[Pixel coordinate grounding data]
···

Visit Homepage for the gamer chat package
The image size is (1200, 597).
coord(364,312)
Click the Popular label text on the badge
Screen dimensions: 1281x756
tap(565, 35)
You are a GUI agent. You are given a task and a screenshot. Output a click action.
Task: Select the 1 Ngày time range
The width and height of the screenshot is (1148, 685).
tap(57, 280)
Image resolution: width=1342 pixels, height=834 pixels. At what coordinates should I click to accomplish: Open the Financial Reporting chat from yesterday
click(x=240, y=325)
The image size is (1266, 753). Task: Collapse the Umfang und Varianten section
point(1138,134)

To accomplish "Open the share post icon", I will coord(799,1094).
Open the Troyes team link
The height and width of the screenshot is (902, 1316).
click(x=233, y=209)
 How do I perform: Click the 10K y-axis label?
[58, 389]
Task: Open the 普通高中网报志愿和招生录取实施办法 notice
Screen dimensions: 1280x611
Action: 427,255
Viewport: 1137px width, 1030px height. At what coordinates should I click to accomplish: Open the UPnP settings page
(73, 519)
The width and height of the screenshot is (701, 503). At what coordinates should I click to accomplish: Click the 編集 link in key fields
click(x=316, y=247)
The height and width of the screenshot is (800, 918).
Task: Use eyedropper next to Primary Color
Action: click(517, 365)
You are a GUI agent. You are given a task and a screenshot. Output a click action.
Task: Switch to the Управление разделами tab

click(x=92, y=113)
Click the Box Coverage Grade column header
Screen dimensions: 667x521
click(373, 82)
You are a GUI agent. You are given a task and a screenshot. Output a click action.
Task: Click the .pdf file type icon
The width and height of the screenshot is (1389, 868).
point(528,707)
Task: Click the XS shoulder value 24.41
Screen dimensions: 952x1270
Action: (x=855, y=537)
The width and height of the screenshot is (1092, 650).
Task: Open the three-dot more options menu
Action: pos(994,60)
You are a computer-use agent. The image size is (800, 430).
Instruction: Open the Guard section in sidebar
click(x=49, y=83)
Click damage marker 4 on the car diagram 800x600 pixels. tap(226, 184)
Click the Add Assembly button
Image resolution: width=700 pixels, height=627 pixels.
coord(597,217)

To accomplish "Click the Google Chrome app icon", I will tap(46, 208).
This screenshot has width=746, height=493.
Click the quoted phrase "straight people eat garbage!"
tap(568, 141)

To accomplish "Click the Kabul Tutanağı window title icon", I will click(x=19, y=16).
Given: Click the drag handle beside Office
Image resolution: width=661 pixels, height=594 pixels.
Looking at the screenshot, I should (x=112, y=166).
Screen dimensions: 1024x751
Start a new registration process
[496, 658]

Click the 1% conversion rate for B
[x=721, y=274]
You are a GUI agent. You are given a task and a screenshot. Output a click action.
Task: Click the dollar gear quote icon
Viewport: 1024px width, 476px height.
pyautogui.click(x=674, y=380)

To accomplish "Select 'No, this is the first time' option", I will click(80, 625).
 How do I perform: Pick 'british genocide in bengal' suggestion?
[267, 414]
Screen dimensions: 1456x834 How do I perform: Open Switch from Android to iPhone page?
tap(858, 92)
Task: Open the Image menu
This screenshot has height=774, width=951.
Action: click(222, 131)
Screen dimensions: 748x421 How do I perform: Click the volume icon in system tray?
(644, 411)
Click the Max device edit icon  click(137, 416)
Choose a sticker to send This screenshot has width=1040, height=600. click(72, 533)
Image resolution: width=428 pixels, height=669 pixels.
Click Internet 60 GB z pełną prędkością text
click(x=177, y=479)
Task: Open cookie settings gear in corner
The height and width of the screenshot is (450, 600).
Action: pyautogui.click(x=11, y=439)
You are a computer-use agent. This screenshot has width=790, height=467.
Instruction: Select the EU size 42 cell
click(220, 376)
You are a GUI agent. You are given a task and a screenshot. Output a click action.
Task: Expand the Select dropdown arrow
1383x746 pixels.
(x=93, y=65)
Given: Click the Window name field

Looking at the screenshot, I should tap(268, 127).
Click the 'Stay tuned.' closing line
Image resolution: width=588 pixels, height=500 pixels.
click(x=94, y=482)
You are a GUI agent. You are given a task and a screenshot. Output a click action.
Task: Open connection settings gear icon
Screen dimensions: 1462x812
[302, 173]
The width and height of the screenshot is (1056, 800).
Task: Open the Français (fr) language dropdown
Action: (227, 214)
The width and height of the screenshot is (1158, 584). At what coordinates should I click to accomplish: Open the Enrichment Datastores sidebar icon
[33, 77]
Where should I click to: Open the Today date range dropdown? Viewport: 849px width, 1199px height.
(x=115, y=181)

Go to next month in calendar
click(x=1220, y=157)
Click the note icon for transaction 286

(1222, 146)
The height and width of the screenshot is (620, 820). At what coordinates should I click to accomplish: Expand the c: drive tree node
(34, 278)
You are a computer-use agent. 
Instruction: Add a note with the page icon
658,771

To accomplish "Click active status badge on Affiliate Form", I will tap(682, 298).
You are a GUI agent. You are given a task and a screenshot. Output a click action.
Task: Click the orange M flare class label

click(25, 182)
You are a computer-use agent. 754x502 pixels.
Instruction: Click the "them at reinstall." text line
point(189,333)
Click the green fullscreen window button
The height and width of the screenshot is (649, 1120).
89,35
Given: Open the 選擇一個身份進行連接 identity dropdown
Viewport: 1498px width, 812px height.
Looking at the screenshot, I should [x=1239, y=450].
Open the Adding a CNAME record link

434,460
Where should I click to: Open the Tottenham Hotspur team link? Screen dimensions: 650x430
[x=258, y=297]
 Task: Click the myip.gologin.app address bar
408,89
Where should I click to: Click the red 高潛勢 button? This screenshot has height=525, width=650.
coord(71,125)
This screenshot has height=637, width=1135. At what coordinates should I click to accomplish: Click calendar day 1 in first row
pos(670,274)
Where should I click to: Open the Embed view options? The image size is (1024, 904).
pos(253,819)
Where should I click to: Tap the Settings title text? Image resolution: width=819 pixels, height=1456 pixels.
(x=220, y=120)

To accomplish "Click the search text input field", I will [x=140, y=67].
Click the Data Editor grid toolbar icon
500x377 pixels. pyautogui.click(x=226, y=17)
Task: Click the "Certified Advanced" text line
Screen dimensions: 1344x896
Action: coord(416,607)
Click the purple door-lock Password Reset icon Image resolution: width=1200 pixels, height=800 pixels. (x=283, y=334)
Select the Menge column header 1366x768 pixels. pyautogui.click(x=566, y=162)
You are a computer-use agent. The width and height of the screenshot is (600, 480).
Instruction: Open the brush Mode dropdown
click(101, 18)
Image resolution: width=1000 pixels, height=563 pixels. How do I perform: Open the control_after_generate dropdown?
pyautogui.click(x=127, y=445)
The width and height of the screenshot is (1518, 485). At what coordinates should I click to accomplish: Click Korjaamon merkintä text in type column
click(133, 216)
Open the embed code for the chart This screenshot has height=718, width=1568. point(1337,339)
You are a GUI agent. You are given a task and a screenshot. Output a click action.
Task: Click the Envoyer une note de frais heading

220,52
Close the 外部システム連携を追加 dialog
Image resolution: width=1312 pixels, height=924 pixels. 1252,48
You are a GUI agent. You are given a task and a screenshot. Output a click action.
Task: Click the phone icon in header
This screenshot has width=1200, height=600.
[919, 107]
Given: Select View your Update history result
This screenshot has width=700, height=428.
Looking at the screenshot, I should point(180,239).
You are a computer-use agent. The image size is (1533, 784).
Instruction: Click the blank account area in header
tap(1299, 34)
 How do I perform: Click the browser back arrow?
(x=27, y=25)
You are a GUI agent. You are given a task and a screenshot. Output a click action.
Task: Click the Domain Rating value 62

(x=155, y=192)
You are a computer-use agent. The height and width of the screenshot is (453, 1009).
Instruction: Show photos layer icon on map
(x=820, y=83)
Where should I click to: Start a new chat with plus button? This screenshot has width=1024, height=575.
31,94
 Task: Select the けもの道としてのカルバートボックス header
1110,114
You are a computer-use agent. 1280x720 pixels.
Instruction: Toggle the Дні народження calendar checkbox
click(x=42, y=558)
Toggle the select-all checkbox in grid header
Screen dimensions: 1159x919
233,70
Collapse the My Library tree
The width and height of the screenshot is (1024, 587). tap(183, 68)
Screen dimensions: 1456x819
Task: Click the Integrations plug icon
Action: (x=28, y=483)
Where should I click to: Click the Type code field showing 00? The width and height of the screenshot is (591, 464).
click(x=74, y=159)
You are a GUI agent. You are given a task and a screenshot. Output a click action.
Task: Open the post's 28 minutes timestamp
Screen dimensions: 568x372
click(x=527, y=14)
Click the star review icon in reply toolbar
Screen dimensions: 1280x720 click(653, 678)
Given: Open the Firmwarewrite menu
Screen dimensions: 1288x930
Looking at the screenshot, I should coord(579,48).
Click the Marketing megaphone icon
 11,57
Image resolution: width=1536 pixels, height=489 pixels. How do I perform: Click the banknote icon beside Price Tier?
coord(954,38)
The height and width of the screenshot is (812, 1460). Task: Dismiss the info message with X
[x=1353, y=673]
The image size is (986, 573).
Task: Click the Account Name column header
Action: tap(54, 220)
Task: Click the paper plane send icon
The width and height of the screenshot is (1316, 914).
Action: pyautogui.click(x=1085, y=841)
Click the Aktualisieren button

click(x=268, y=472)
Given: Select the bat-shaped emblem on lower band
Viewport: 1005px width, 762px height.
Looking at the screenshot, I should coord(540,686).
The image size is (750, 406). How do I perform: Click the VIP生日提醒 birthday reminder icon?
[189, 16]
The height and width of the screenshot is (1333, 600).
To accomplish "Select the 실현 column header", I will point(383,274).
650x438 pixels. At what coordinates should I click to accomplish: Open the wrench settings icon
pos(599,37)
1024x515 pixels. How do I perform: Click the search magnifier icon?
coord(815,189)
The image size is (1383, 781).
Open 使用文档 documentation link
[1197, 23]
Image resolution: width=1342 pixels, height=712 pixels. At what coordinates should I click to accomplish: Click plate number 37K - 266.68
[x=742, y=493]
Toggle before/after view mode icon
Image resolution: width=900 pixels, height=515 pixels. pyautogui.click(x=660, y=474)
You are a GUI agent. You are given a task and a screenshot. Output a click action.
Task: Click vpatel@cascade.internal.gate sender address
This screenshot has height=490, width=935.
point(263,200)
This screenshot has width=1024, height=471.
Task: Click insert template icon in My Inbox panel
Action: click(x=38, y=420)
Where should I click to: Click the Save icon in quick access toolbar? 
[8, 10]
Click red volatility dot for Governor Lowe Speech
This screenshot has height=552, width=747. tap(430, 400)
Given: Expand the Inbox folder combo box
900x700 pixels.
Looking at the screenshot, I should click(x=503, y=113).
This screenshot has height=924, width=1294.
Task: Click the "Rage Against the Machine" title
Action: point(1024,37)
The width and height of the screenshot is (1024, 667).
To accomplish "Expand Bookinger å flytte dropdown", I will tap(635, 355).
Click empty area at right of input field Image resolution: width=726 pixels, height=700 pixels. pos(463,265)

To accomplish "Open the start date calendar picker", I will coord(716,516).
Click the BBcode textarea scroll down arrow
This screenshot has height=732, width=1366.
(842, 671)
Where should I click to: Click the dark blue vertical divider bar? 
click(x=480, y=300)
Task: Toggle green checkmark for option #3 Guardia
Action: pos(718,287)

···

About this exercise: Reply with the number of lines above in which the word "badge" appears, and with nothing else.

Task result: 2